April of 1996 required me to start my life over. The year started out with me and my 9-year-old friends playing, eating junk food and leading happy-go-lucky lives. However, by the time Spring rolled around, the similarity between me and the girls enchanted with possessing two digits in their age was practically non-existent. Instead, I was wondering about how I had been diagnosed with Diabetes Mellitus.
When I was diagnosed I considered why I had been inflicted with this hardship. ‘Was God angry with me? Why didn’t my body work?’ After my hospitalization, all of my affairs were stringently controlled and my choices exceedingly limited. Embarrassed and ashamed, I sat in the back row eating a snack in the middle of class, attempting to shrink away from the stares and whispers.
The doctors had forbidden me from eating my favorite foods. I had lost inconceivable amounts of weight, along with the happy glow of a healthy child. Before performing an activity, I had to consider how it would affect my sugar levels. If I wanted to play, it was compulsory for me to eat beforehand without considering my hunger. If I was hungry, however, I was delayed by the necessity of ensuring that my sugar levels were appropriate.
Diabetes required me to grow up faster. I was no longer “like everybody else”. When we are hungry, we eat. When we are tired, we sleep in. When we want to play, we play. It is a part of our nature. However, I am not afforded the luxury of spontaneity. I have to worry about what and when I eat, how and when I exercise, how much insulin I need to take, three times a day, every day, for the rest of my life.
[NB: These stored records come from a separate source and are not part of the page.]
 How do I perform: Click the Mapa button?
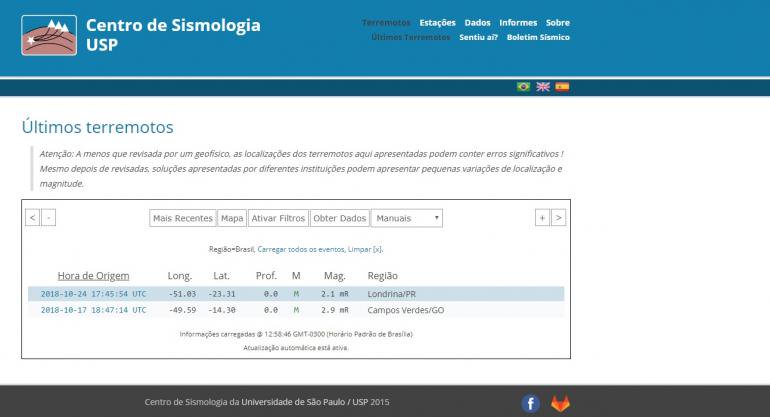coord(232,218)

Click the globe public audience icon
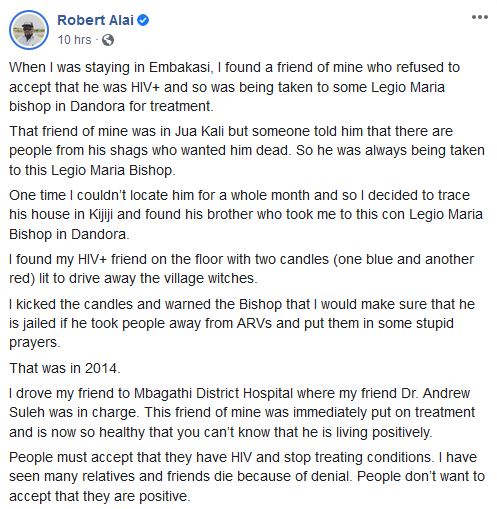click(108, 40)
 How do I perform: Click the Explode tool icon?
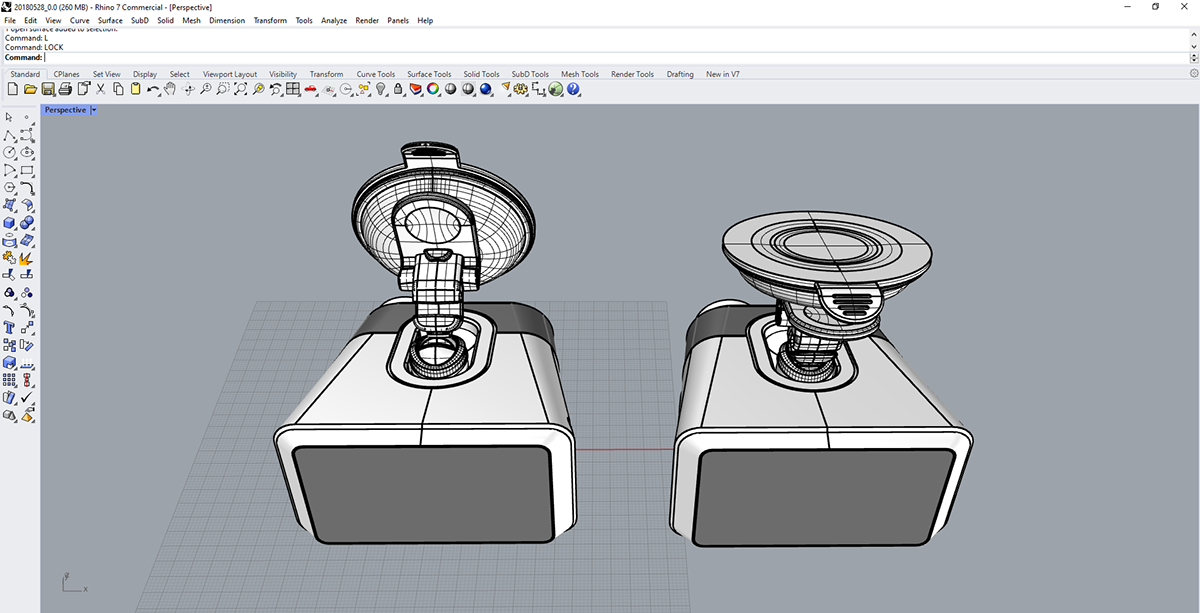27,257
Diabetes includes so much more than forcing a needle through my skin three to four times a day. It is more than squeezing blood out of my fingers at a minimum of every time I eat. It is more than having a limit on the food I consume. Diabetes is not just regulations concerning certain aspects of my life or something I have to think of at particular times, it is a way of life. It involves consideration for every single thing I do.
Despite being the occasional source of aggravation, Diabetes has probably improved my life rather than ruined it. The careful meal planning and regular exercise has made me healthier while blood glucose monitoring along with insulin shots has incorporated routine into my life. Diabetes has also taught me that there are always consequences for my actions. If I fail to take my insulin shots, it will result in a horrible headache due to the high concentration of sugar in my blood.
Every now and then, bitter reflections concerning this burden enter my mind. Yet I always remember something my father told me; “Life is one big specialized test where everyone has different trials to endure. What you have to remember is that everyone has the capability of getting a hundred percent on their test, and their test only.” My father’s point had been that God only gives people what they can handle. The fact that I have Diabetes means that I have the ability to manage it. Ironically, I feel stronger and more special as a result.
This disease has changed me in various ways and I speculate whether or not I would be the same regardless of this disorder. I believe I have become more responsible, more sensitive, and more mature. Diabetes is a part of my past, present, and will be a part of my future.